I am calculating the price elasticity as a starting point to find a theoretical optimal price that would maximize our revenue.
I am looking at 2 years data and to use the price elasticity formula, I am considering monthly values separately (this also because given the strong seasonality we have, i would expect different elasticity per month and I would like to suggest different prices every month).

To get the monthly Price Elasticity, I calculate for each month Prices and Quantities of the respective year:

$$ \frac{(Q^{2018} - Q^{2017})/Q^{2017}}{(P^{2018} - P^{2017})/P^{2017}} $$

Question 1: Is this correct? Using aggregated monthly data is enough? What if I had also 2016 data? How could I put this extra information in the formula?

Question 2: Could I use daily data to calculate the price elasticity? Could I plot 2 years data and use the linear trend line for the elasticity calculation?

Thanks in advance, any help is highly appreciated!

Answer 1

There are a couple of things that you are going to want to keep in mind as you do this type of analysis. You want to be careful not to base your conclusions on too little data. It sounds like you would be basing your monthly elasticity estimates on two data points (the month in 2018 and the month in 2017). Unless your sales data is remarkably stable, this is likely to be highly influenced by noise in the data.

Additionally, the time period that you use in estimating elasticity should be determined by the frequency of price changes and the frequency of sales. For example, if you only observe price changes once per year, this type of analysis will likely be ineffective. I would recommend plotting your observed price and sales points at the weekly or monthly level. This will give you a sense of how noisy your data is. If the plots that you create look relatively stable, then, as you discussed, you can think about fitting a demand curve to the data and calculating elasticity using the equation of the fitted curve.

Answer 2

What you're trying to approximate is the quantity

$$ \gamma(t) = \frac{{\rm d}\ln Q(t)}{{\rm d}\ln P(t)} $$

$\gamma = \gamma(t)$ is a function of time, the better sampling you have of $P$ and $Q$ the better estimation of $\gamma$ you are going to get.
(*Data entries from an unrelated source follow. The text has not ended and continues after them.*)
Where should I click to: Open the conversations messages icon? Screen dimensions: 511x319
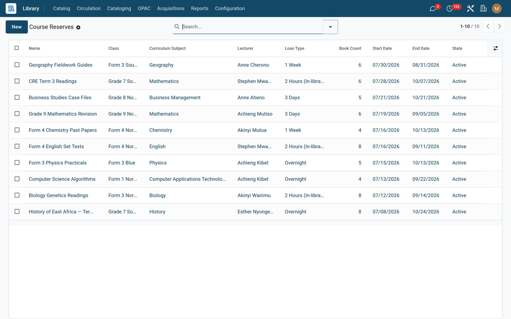coord(433,9)
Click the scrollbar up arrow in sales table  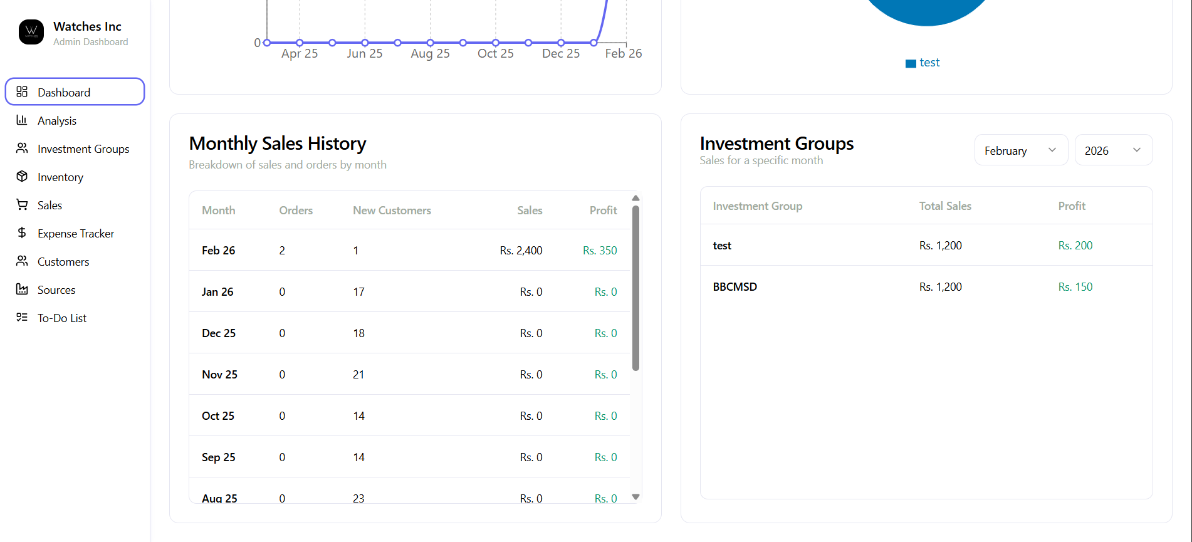click(635, 198)
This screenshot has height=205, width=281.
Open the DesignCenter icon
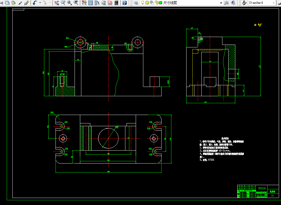pos(91,3)
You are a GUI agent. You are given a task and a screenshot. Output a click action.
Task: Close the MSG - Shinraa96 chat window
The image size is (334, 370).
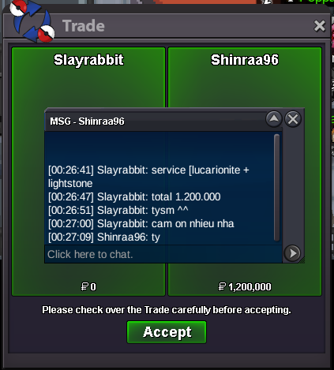click(x=293, y=119)

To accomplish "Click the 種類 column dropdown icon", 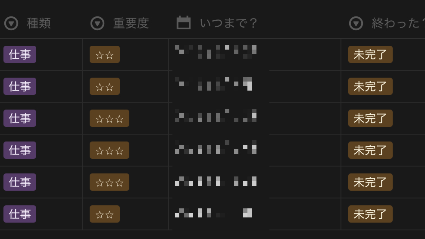I will [x=11, y=23].
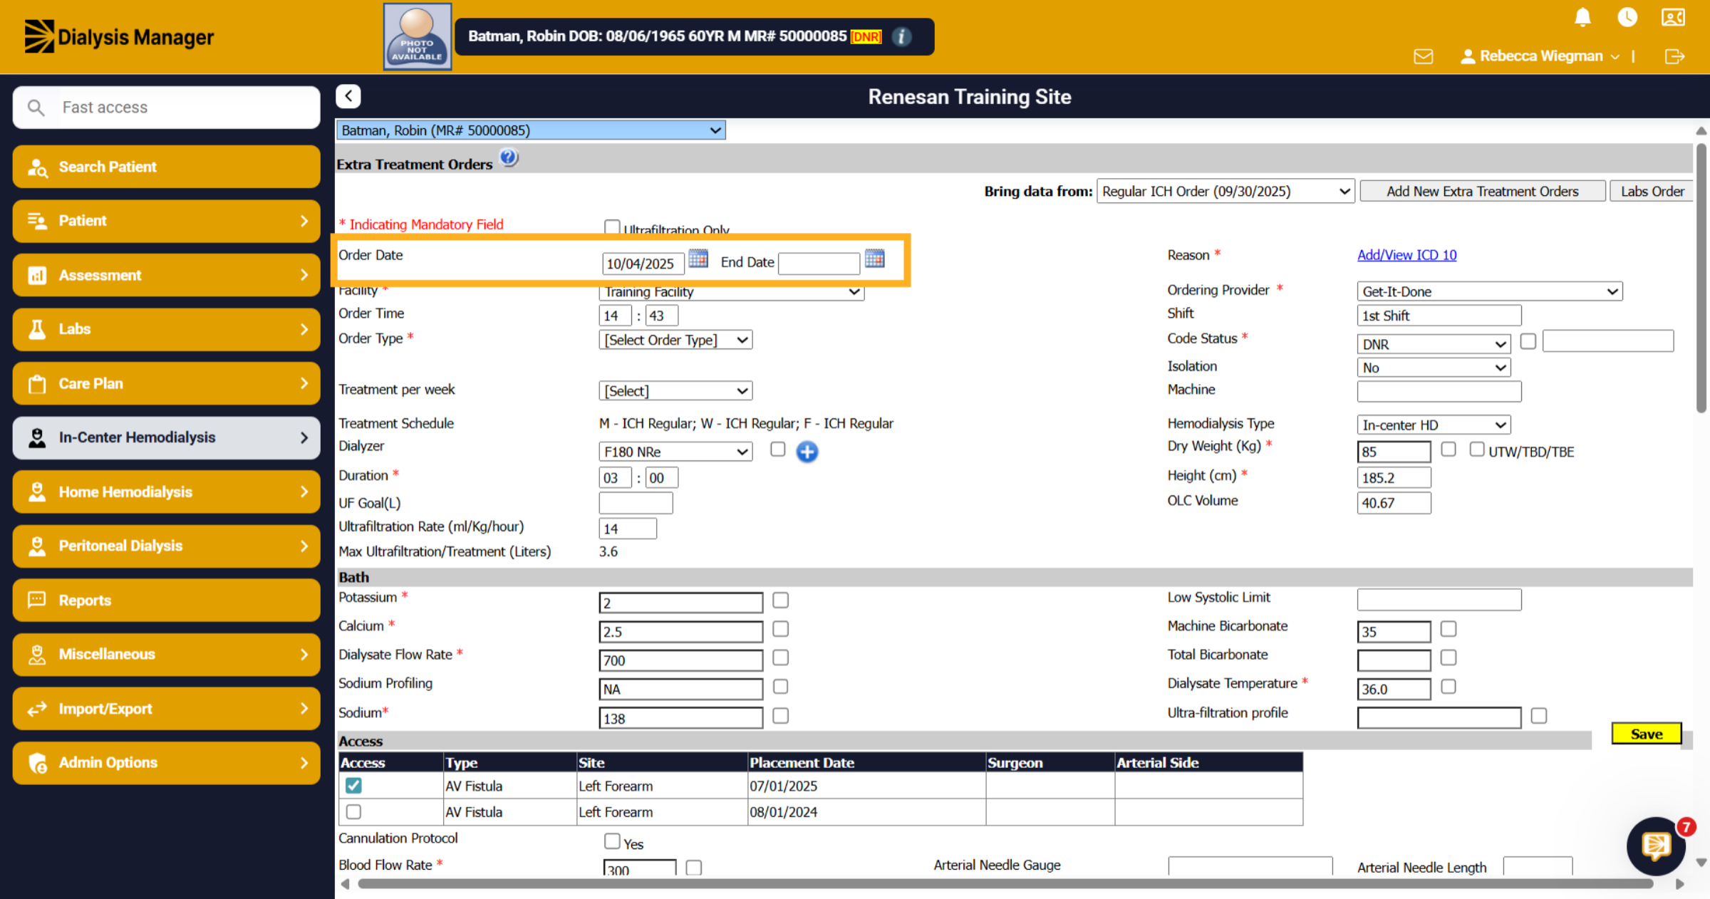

Imagine you have one sample every $h$ units of time. From what I can read $h = 1 ~{\rm month}$, what you can do to measure $\gamma$ at time $t_k$ is calculate

$$ \frac{{\rm d}\ln P(t_k)}{{\rm d}t} \approx \frac{\ln P(t_k) - \ln P(t_k - h)}{h} \tag{1} $$

with a similar expression for $Q$. But this is really bad in general, here's a better approach

$$ \frac{{\rm d}\ln P(t_k)}{{\rm d}t} \approx \frac{-2\ln P(t_k + 2h) + 8\ln P(t_k + h) - 8\ln P(t_k - h) + \ln P(t_k - 2h)}{12h} \tag{2} $$

So to give you an idea, if you are measuring the elasticity on ($t_k$ = November 2018) with data measured each month, you will need to know the prices and quantities for ($t_k - 2h = $ September 2018), ($t_k - h = $ October 2018), ($t_k + h = $ December 2018) and ($t_k + 2h = $ January 2019).